By Christina Martinez

I was only 16 and for the second time, I dropped out of school.  My mom had been thrown in jail temporarily for a month, but now she was arrested again and going away for a long time.  I had no other family and my dad didn’t want me to live with him.  My greatest struggle was about to become my greatest triumph.


<strong>My First Two Years of High School were a Mess.</strong>

I was out of school more often than I was in.  I would miss school for weeks at a time in order to take care of my baby brother and help my mom.  I would go to school for a few days of one week and then go with my mom all over town for a few more weeks. By the time I was supposed to be classified as a junior, I barely had enough credits to be classified as a sophomore.  The years that are typically the easiest and happiest for most high school students were the hardest—but, ironically, the most rewarding–for me.

I Wanted to Overcome This Challenge

In order to get myself on track to graduate, I re-enrolled at my local high school after the second semester had started.  Since my mom was in jail, I had to forge her signature in order to enroll. Since I was enrolling so late in the semester I was ineligible for credit if I had even a single absence in any class or if I earned anything less than an A in any class. I worked harder than I ever have in my life to convince my teachers that I wanted to be there.  I wanted to learn and I knew I was capable of achieving an A in every course.  I did it and that meant I was half way to being classified as a junior.

I Had to Double My Efforts to Make It Work

In the fall, I registered as a junior at my regular high school. I also registered at another high school for night classes. I took extra classes at my regular high school after school until my night school classes started.

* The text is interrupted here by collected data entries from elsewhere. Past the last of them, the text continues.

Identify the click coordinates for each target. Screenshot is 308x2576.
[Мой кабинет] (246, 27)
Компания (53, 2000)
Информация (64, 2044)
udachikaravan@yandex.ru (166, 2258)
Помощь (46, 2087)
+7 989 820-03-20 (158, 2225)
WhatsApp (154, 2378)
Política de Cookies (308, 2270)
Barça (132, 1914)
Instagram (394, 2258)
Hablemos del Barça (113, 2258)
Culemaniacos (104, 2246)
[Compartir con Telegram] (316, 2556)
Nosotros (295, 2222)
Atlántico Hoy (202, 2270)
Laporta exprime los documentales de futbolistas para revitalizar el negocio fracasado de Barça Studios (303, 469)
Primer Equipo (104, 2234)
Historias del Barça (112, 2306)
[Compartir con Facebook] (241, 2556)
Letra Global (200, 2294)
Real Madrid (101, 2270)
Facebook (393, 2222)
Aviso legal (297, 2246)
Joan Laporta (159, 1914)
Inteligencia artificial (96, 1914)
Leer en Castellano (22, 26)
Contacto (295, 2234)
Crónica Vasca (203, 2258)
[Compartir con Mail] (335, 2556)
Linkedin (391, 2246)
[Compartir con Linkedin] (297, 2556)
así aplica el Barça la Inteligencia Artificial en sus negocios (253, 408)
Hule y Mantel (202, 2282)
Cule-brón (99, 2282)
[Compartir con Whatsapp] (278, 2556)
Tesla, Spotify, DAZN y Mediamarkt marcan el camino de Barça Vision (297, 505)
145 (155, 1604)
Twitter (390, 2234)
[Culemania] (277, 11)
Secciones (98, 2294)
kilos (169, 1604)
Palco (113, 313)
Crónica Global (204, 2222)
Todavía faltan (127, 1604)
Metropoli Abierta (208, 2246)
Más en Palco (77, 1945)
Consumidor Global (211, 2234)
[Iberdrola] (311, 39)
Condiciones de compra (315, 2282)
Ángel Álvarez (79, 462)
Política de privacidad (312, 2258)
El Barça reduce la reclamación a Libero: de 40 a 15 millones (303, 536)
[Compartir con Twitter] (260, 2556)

Additionally, I entered a School-to-Work program and got a job at Planet Fun where I worked 30 hours a week in order to get the school credit for my work.  I kept this pace for the entire school year. By the time graduation came, I was still one credit short.  I took 1/2 credit of math and one half credit of English in summer school and graduated in July.

I was So Proud of Myself

I did this. By myself.  Against all the odds.  And I did it with a 4.0 grade point average. I have never been so proud of myself in my entire life. I have now completed my Bachelor’s Degree, but this achievement—though a supposedly greater one–doesn’t feel close to the accomplishment that graduating from high school did.

I Almost Didn’t Think I Would Make It

When I was struggling through high school classes, I didn’t know if I was going to make it.  I seriously considered quitting and just testing for my GED.  I don’t know how I kept going, but there was one thought that really motivated me.

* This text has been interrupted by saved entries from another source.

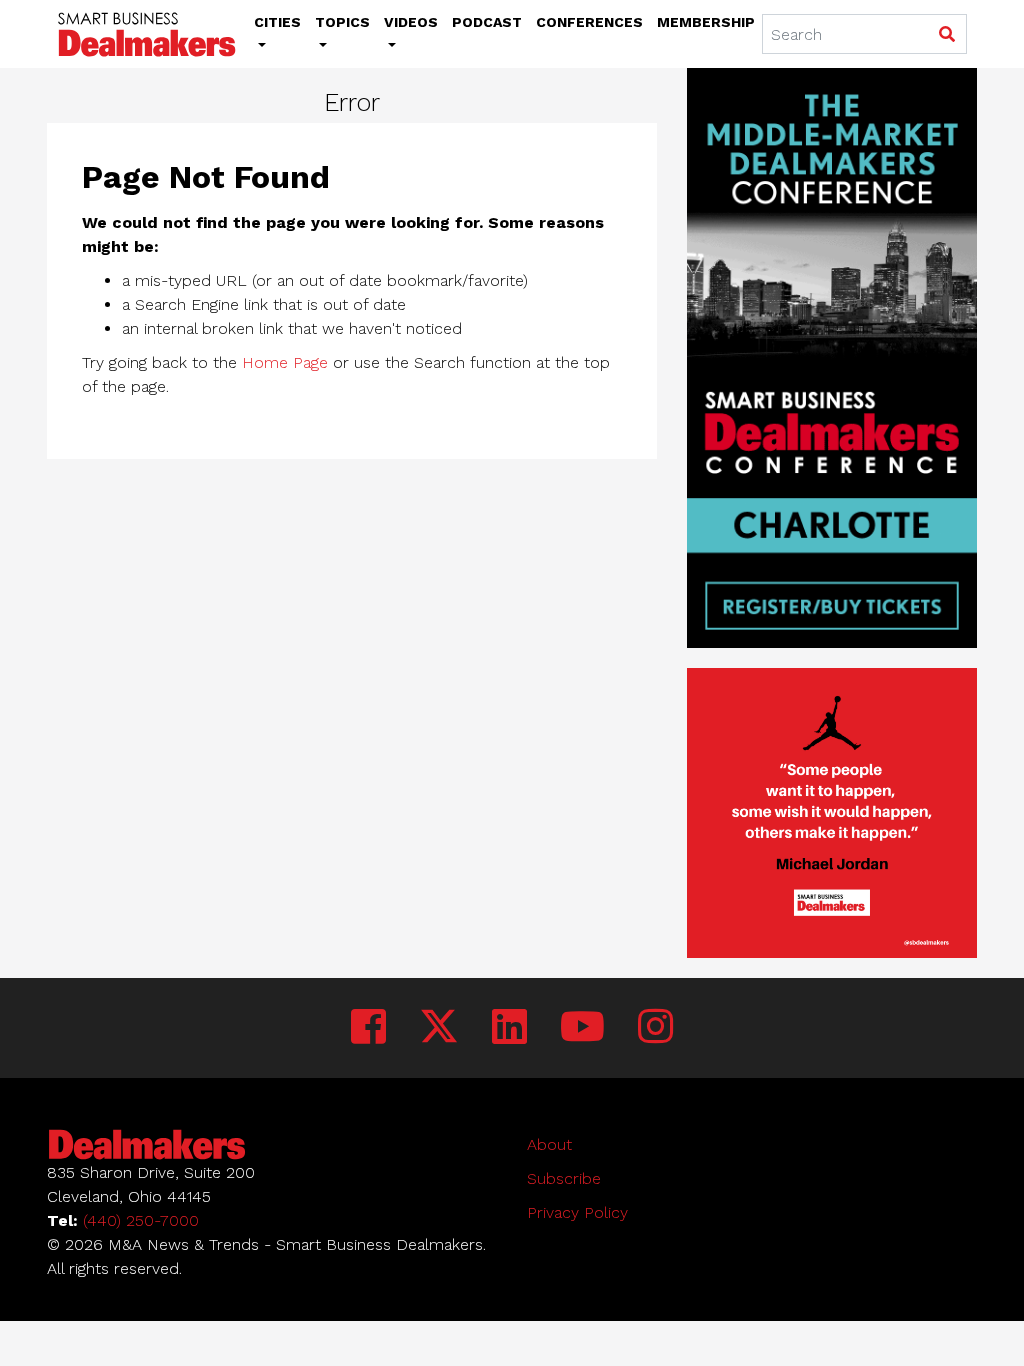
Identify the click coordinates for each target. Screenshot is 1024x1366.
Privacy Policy (577, 1212)
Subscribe (564, 1178)
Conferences (589, 22)
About (549, 1144)
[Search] (946, 35)
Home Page (285, 362)
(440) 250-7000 (141, 1220)
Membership (706, 22)
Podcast (487, 22)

The One Thing That Kept Me From Quitting

My baby brother was just two years old and he really meant the world to me.  I didn’t want him to get to high school and think that it would be okay for him to quit. I didn’t want him (or any children that I may have) to ask, “What difference does it make if I drop out?  You did!”   I wanted to set the example for my little brother and my future children to know that it was important to finish school and to do their best.

I wanted my little brother to look up to me and be proud of who I was. I wanted my parents and my sister to be proud of what I did. Mostly, I wanted to be able to look in the mirror every day and know that I worked for something and accomplished it, that I didn’t quit, and that I didn’t become just another sad statistic.

How I Wanted to Be Defined

I think we define our character in high school, and I wanted to define myself as a success, as a hard worker, and as a role model. I did it. I have built on that accomplishment now and have overcome many other difficulties because I learned what persistence and drive can accomplish. Sometimes our greatest accomplishments do come from our greatest struggles.